Ceci explique pourquoi le FN, qui est en très mauvaise posture financière est disposé à un peu tout pour se procurer du cash. MLP s'est rendue il y a peu en Turquie pour y féliciter Erdogan à la demande des Emirats Arabes Unis, car elle espère obtenir un prêt significatif des EAU. Pour les crogneugneus, je précise que ce voyage est reconnu par le FN et Phillipot n'a pas démenti la recherche de fonds aux UAE.

En ce qui concerne le prêt russe, ses conditions n'ont cessé d'étonner. Tout d'abord son taux, qui était la moitié de celui pratiqué habituellement, ensuite par la personnalité du propriétaire de la banque, un proche de Poutine. Pourquoi un tel "cadeau" aussi risqué pour le préteur?

La réponse se trouve surement dans les 40 000 SMS et emails d'un très proche de Poutine entre 2011 et 2014, et dans lesquels le FN est évoqué 66 fois. (il n'y a pas que les russes qui hackent, il y a aussi Anonymous).

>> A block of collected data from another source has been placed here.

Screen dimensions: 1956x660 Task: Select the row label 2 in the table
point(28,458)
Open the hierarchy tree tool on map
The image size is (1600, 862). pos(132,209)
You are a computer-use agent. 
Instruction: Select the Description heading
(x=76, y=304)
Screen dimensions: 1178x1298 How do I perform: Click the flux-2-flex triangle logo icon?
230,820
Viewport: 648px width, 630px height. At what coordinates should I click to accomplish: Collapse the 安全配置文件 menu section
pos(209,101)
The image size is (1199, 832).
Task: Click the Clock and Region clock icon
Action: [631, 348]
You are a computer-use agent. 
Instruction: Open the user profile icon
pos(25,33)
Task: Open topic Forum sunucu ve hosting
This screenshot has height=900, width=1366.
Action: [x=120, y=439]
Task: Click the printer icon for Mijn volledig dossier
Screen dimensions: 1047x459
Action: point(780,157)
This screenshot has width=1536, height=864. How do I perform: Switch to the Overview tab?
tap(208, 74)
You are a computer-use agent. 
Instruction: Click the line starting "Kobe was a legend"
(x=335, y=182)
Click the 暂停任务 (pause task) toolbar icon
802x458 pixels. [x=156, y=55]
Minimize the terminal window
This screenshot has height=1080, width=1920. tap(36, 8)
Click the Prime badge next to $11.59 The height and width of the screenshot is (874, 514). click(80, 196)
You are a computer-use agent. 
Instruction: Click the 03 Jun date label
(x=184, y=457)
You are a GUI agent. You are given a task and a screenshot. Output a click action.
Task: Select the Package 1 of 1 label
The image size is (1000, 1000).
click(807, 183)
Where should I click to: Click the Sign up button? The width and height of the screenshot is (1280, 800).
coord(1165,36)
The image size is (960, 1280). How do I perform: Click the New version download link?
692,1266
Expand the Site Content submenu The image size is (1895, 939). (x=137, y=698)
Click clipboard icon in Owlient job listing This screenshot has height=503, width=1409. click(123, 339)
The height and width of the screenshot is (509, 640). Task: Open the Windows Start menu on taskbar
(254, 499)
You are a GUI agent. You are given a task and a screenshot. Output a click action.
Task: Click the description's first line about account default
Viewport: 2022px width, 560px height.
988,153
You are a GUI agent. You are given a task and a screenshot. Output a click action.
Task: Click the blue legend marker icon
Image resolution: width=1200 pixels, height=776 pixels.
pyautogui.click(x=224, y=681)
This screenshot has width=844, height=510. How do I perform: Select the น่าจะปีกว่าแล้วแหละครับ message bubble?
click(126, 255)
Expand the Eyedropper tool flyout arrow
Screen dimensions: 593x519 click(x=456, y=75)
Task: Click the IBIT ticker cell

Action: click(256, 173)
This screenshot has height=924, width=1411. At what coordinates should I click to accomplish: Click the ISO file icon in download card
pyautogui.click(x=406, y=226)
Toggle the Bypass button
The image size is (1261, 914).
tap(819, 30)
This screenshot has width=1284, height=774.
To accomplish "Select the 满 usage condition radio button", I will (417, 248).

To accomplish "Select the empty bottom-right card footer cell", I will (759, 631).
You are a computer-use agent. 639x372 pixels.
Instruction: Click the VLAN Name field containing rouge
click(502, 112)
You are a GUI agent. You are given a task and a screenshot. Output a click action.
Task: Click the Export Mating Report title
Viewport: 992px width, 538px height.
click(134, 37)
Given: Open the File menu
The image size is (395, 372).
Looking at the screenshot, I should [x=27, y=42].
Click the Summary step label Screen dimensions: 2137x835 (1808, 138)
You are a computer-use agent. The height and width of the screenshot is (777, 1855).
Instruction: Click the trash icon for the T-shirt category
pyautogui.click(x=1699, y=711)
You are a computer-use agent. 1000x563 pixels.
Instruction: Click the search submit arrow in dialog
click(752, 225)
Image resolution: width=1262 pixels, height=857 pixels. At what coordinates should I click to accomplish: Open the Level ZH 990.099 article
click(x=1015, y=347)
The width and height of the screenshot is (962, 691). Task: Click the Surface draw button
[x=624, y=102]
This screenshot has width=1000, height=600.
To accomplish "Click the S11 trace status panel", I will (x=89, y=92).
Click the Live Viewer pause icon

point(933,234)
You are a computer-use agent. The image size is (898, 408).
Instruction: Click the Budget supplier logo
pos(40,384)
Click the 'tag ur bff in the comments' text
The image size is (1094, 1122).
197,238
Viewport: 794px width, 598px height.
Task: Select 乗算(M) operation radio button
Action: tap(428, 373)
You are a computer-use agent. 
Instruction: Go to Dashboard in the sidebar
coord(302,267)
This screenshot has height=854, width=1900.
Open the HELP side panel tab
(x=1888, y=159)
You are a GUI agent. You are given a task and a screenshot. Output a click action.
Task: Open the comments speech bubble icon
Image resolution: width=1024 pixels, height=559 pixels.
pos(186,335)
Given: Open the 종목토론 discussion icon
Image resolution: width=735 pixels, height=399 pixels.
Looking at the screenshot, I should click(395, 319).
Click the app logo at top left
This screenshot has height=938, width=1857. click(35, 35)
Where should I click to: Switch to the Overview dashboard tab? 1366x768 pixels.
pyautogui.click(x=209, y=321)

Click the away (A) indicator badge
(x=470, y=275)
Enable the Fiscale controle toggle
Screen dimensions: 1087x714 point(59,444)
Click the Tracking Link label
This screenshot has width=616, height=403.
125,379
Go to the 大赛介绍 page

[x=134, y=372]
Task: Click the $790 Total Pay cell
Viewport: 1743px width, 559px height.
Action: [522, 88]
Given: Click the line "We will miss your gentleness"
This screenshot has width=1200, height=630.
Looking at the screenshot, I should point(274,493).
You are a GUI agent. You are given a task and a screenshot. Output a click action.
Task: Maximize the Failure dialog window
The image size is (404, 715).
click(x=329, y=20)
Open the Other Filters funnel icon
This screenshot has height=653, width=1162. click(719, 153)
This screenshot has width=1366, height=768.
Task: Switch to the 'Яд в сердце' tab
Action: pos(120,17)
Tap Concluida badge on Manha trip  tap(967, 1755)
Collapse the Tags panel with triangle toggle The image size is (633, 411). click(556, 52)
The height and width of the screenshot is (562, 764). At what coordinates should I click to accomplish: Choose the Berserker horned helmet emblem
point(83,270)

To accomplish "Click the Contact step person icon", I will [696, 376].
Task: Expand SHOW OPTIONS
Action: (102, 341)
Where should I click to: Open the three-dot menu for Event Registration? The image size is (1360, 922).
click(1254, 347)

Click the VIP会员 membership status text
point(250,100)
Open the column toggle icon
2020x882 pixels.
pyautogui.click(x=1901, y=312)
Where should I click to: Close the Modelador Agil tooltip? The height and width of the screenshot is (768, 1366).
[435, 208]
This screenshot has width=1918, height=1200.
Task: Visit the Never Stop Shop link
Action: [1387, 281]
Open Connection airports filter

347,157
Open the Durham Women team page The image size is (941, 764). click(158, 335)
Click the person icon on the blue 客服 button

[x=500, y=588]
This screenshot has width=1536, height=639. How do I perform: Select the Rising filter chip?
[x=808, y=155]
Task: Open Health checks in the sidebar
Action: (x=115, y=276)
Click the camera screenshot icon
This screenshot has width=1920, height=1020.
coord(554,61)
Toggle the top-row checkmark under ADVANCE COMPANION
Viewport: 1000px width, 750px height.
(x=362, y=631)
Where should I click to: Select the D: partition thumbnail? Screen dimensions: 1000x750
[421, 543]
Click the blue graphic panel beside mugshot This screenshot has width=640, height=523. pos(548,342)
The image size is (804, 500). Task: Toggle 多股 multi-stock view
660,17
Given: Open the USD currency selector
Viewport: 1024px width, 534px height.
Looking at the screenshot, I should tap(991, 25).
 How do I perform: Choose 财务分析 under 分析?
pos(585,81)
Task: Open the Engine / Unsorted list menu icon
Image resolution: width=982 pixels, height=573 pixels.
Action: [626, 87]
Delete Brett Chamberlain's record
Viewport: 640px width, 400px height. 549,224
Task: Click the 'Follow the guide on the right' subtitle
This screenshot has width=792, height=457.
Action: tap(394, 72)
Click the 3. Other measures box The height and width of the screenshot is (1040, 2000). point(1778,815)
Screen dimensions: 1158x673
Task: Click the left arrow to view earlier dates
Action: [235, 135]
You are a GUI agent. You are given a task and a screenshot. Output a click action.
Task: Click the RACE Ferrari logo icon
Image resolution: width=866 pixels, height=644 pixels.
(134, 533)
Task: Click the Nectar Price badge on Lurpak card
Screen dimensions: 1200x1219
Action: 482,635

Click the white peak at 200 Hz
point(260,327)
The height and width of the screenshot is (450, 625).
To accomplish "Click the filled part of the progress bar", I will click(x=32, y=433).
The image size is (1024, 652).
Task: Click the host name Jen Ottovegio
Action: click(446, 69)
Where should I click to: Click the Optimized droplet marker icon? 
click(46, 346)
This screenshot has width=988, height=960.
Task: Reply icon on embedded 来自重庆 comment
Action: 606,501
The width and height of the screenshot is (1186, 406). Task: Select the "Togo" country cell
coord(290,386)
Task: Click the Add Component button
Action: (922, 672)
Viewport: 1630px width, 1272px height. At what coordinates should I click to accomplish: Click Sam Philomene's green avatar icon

De ces échanges il ressort sans ambiguïté que le prêt au FN en 2014 est une récompense pour avoir soutenu la Russie dans son annexion de la Crimée. Comme toute source en partie invérifiable elle est sujette à caution, mais colle très bien à la réalité. Si vous vous demandiez pourquoi un parti qui a bouffé du socialo-communiste pendant 3 ans devenait amoureux d'un néo-stalinien, vous avez la réponse.

Pour plus de détails tapez simplement anonymous FN russie sur votre moteur de recherche.